5 Music Major Skills I Thought Were Useless for a Music Therapist… Until They Weren’t.

5 music major skills i thought were useless for a Music Therapist… Until They Weren’t
Hi everyone! For our first long-form post I thought I’d share a post that I wrote for my music therapy tumblr a while back. 
1. Memorizing Key Signatures –  Today I had a new client who sat at the piano and immediately began playing. It only took a second to figure out that G was the tonal center. “Great!” I thought, as I grabbed my guitar and filled in a blues progression. But then my client’s hand moved ever so slightly and BAM, the tonal center shifted to A. Again, great, I can do this! And then in the middle of the song, the tonal center shifted to F. And to E. And to B. In that moment, it was crucial that I was able to change keys along with my client in order to maintain the musical container.

2.  Aural Dictation – “What was that song? You know the one.” My client asked as she hummed a melody that was totally unfamiliar to me. “I don’t remember the words but it went like this…” Uh oh. Time to bust out what I knew about relative pitches so I can look it up at home.

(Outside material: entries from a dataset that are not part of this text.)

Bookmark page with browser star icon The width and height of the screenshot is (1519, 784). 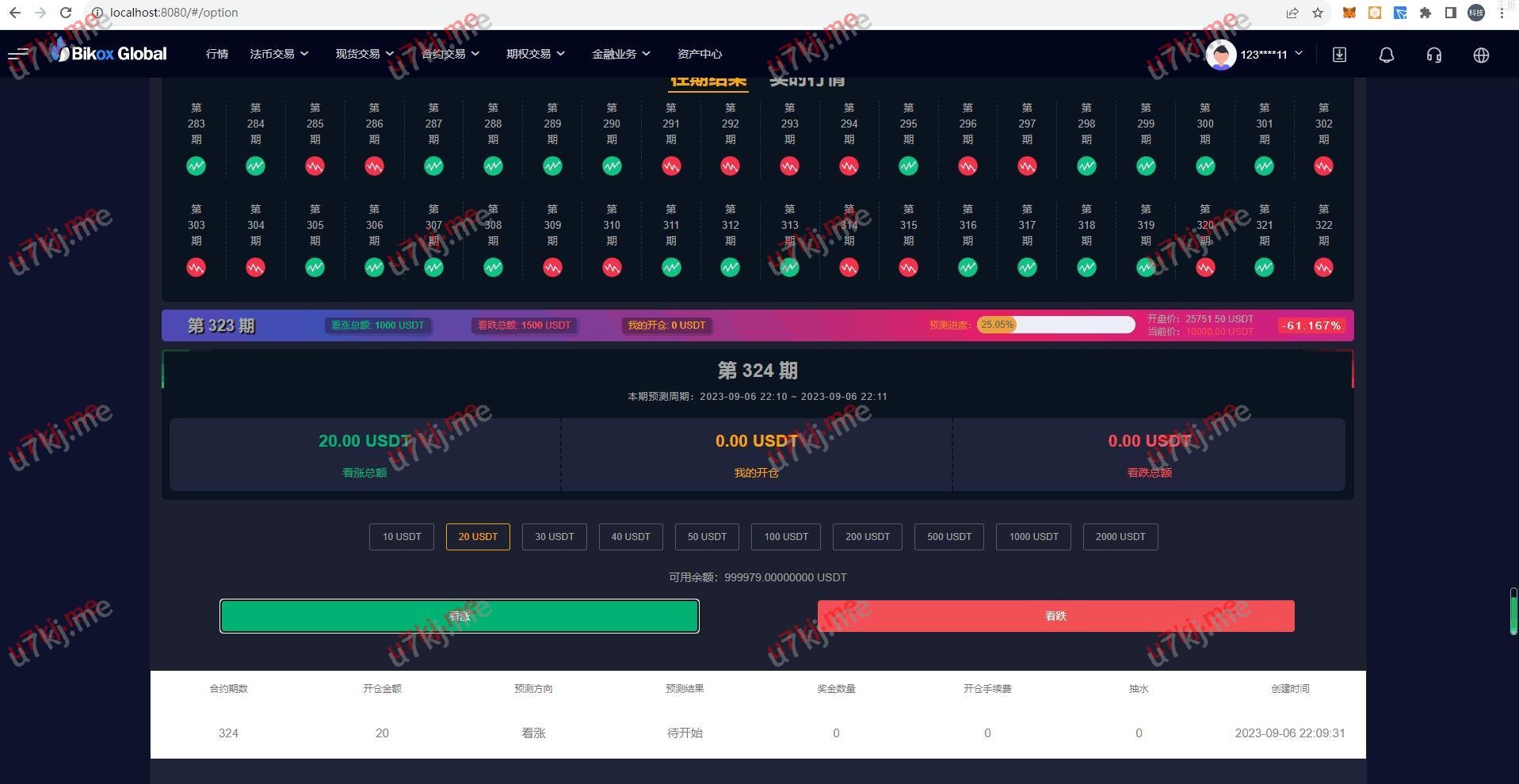(1318, 13)
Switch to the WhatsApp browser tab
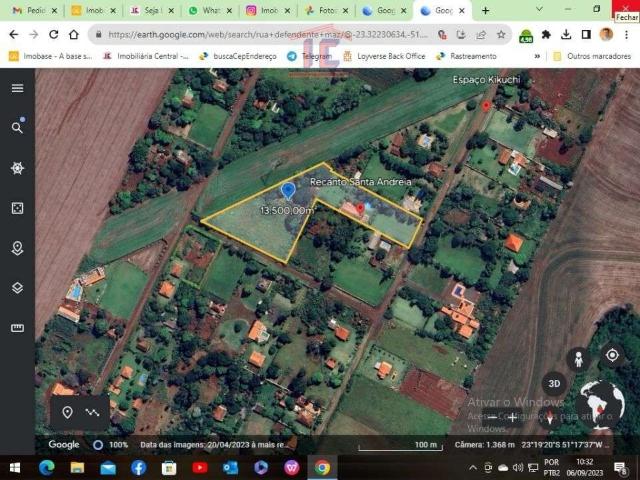The height and width of the screenshot is (480, 640). click(204, 11)
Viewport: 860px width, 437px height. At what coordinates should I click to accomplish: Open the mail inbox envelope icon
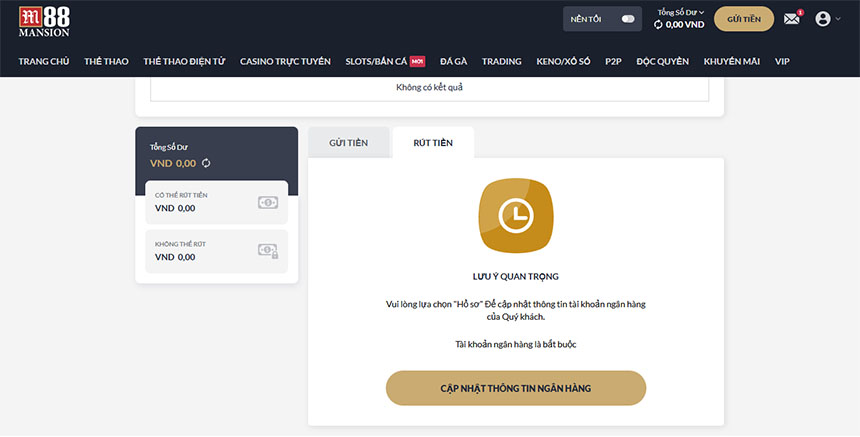pos(792,19)
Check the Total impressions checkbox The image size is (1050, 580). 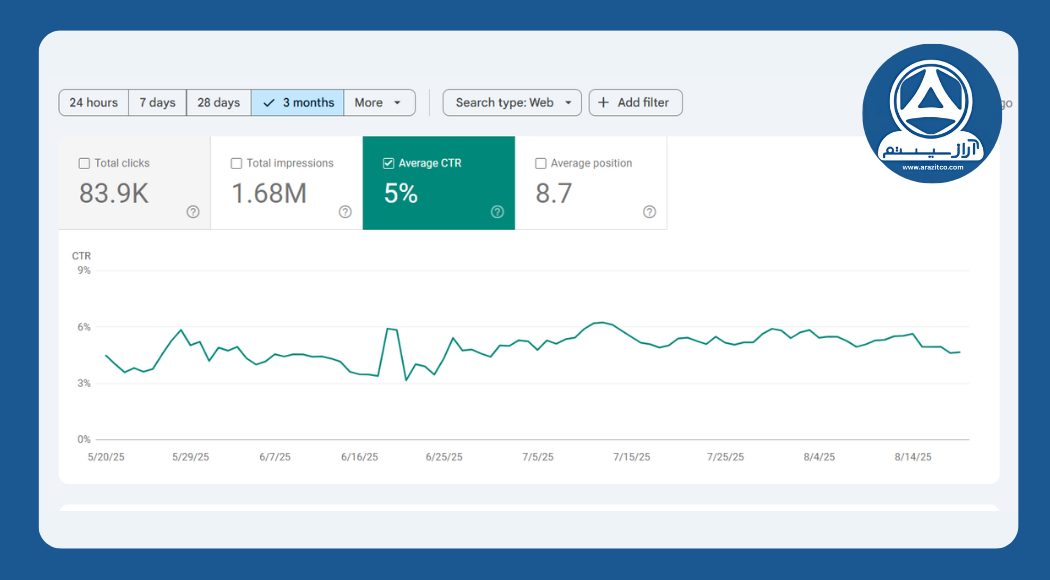click(237, 163)
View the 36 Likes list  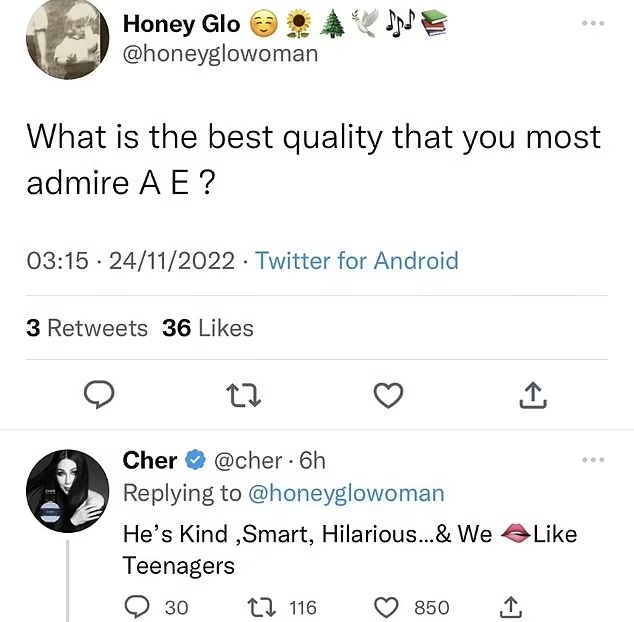click(x=208, y=328)
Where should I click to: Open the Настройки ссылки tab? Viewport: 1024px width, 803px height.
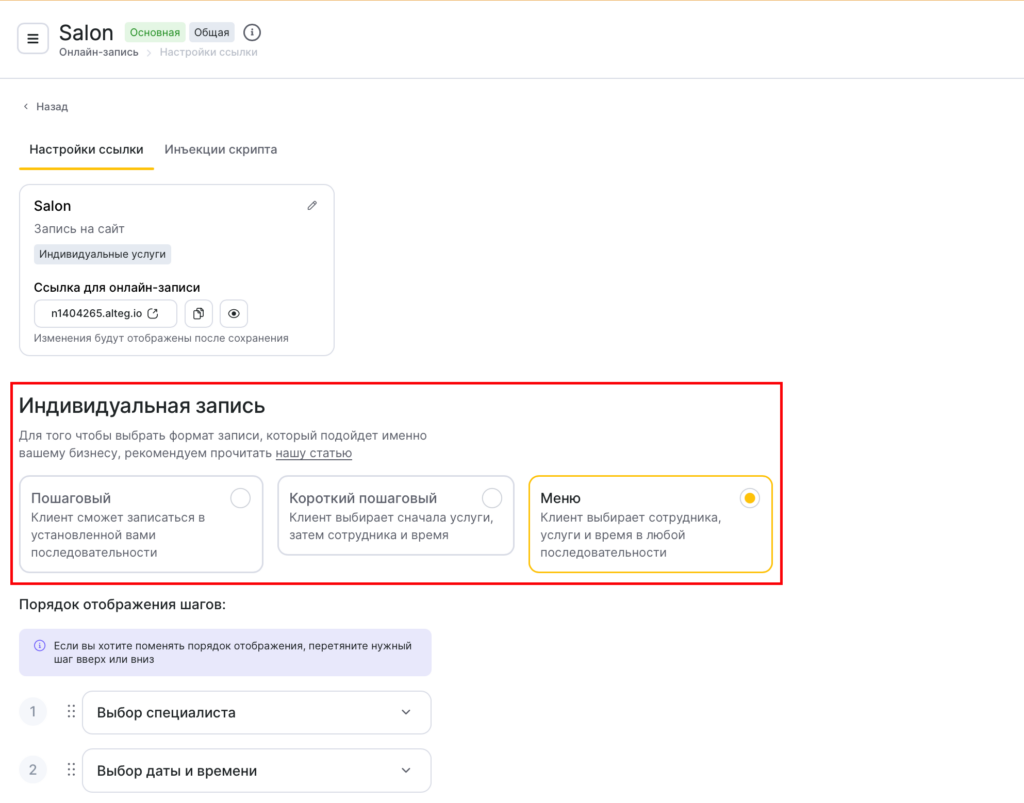coord(86,150)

3. Sight Singing – One of my first professional sites was a group of well elders interested in singing together. After a session, one gentleman approached me and handed me a piece of sheet music that had been his mother’s. He asked if I could sing it. Honesty Hour : I couldn’t. I took a photo and learned it for the next week, but it would have been so nice to be able to sing that in the moment.

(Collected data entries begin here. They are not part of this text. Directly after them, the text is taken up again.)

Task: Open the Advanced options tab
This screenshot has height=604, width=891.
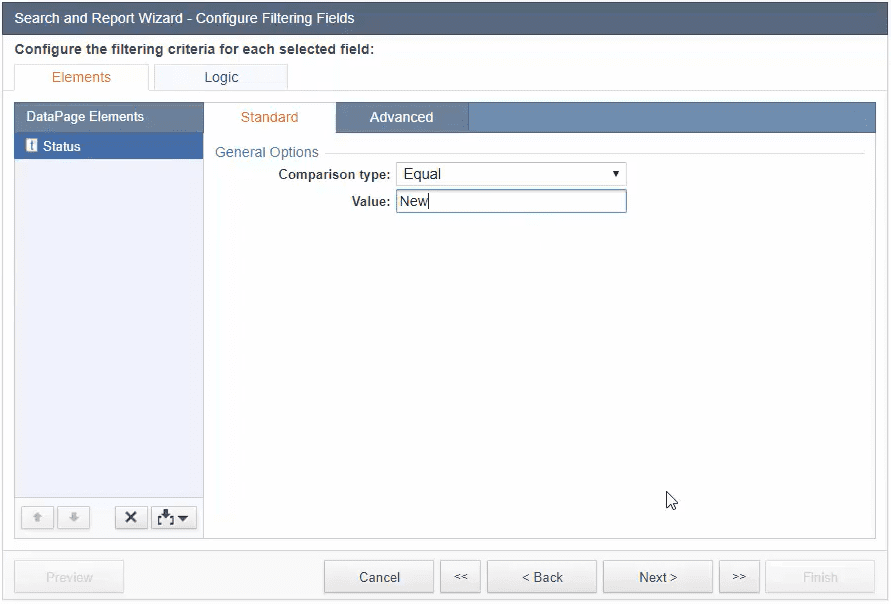Action: pyautogui.click(x=401, y=117)
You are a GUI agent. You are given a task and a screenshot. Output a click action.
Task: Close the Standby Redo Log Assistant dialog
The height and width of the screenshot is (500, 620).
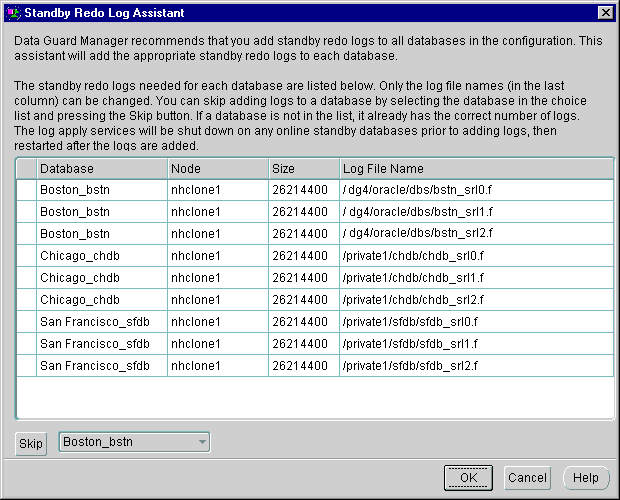click(604, 11)
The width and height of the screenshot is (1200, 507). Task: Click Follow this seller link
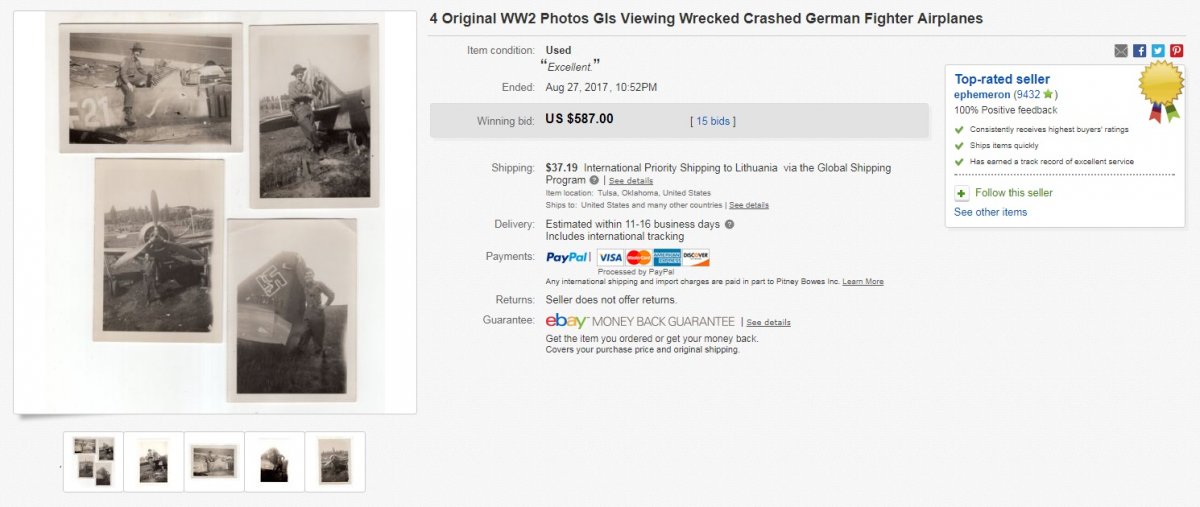click(x=1012, y=193)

4. Conducting – Going back to that group of well elders who wanted to sing together– Although I mostly facilitated that group from my guitar, there were many times that we practiced without accompaniment and I needed to conduct. In my internship I was assigned to a choir for early onset Alzheimer’s. Luckily I had a great mentor who knew what she was doing, but I was assigned 3 songs to conduct. Already being comfortable with my conducting patters made my life so much easier.

5. Roman Numeral Analysis – This comes up in a less direct way for me. I think all those years of analyzing pieces helped me visualize which chords fit together and in what way. Knowing that E major is the secondary dominant of D major means I can use it to make my chord progressions that much more interesting, not just for me but for my clients too!